Free beautiful bunting sewing tutorialPublished on 12 June 2020 1 min read
Sarah Ashford, founder of the Great British Quilter and totally amazing maker with an Instagram grid to make us green with envy, shows us how to make beautiful bunting out of left-over fabric. With just a few simple steps you'll be stringing up your bunting and having fun in the sun!
I thought it would be a fun idea to bring some British cheeriness to our gardens and outdoor spaces with a set of bunting! It's so quick and easy to make and can easily be made longer or shorter depending on what space you have. Or why not make multiple lengths and have it in several places? You never can have too much in my opinion!
Having tried many different bunting variations over the years, I've come to discover that double sided bunting, made up of two triangles sewn together is much better than single fabric triangles. Yes, it takes longer to make, but it makes it heavier and more durable, which is key; especially if it's going to be hung outside. It's worth the extra effort to make it last longer and look fabulous.
There really are no rules with fabric choices. You can coordinate, go rainbow, or why not go scrappy – it's a great opportunity to turn all those off-cuts into something beautiful! I have used Lazy Days from the Tilda Collection for an English Country Garden vibe.
- Selection of fabrics – 9” x13” per pair flag (this is enough for 2 triangles)
- PDF Triangle flag template
- Card or template plastic
- Bias tape
- Binding clips
- 1p coins – the same number as the number of flags you have (optional)
- Usual sewing supplies (sewing machine, rotary cutter, ruler, mat etc.)
First of all, work out the length of bias tape that you need by holding it up to your wall or area for the bunting.
Then add on an additional 20cm at each end to allow for tying or pinning. You can always trim afterwards if it's too long.
Print out the triangle template and either make a card version or if you plan on making lots of bunting, you could draw around it onto template plastic. This will be more durable, last for many years and you will be able to maintain nice crisp edges.
Using the template, work out how many flags you will need to make. As a guide, I made 12 flags for 3 metres (including ties).
For each flag you will need to draw around and cut out 2 triangles.
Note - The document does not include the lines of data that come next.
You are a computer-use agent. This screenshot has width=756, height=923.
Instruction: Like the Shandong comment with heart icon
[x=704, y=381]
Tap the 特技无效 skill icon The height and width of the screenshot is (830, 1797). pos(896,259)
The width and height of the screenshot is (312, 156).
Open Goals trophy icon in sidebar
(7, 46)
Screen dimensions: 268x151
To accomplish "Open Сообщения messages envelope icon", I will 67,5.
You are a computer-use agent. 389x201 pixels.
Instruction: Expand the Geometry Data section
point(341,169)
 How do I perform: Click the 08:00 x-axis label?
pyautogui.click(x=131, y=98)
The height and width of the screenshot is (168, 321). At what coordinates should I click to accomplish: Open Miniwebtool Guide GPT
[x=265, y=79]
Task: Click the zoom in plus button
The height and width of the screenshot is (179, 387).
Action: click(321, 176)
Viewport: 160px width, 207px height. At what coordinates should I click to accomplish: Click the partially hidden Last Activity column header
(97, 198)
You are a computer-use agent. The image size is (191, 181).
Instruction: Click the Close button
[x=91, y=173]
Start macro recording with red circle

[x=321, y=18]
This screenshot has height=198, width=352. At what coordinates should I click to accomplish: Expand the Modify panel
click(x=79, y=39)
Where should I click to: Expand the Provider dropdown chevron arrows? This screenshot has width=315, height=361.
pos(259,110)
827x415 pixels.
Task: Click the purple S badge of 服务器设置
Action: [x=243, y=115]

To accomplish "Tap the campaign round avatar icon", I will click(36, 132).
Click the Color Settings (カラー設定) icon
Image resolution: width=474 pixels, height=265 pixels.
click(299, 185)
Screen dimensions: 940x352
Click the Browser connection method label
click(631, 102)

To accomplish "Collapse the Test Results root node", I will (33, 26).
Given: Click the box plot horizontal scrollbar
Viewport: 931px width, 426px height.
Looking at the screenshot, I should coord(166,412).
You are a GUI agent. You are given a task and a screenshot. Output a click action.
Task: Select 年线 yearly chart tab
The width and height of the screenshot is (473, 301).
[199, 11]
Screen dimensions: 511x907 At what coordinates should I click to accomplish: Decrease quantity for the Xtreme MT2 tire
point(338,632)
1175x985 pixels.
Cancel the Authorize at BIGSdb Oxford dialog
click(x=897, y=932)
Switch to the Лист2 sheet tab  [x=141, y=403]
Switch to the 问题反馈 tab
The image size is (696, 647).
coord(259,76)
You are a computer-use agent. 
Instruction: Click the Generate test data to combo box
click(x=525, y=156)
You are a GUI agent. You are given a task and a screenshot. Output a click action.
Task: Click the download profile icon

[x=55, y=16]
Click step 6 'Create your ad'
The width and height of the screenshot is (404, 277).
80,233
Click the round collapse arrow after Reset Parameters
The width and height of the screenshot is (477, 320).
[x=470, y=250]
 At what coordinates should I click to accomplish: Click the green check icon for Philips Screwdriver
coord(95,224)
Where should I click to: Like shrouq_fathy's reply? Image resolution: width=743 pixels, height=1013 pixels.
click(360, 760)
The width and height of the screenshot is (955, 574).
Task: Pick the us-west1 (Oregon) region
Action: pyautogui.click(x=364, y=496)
If you're not using a directional print then you can place the two triangles touching each other, one right side up and the other upside down. This saves fabric and makes it easier to cut them.
Use a biro or black fine liner for this, as it's not going to be seen these give a nice thin, crisp line that you'll be able to see clearly for cutting out.
Cut them out either using sharp scissors or with a rotary cutter, ruler and mat.
Repeat for each flag until you have the number of flags you need.
Take 2 triangles of the same fabric and place the right sides together. Pin in place down the two long sides, ensuring that the heads of the pins are nearest the tip of the triangle on the right, and then are facing in the opposite direction with the heads facing towards the top on the left. This is important because it means they can easily be removed when you're stitching on the machine, as you go along.
Starting in the top right hand corner, stitch a 1⁄4 inch seam down to the point of the flag, stopping when you are a quarter of an inch away from the opposite side, just before the point.
Rotate the flag and then stitch back up to the top left hand corner of the flag.
Trim the point of the flag and also trim close to the stitching about an inch up from the point of the flag. This will ensure that you can create a nice sharp point when you turn it out.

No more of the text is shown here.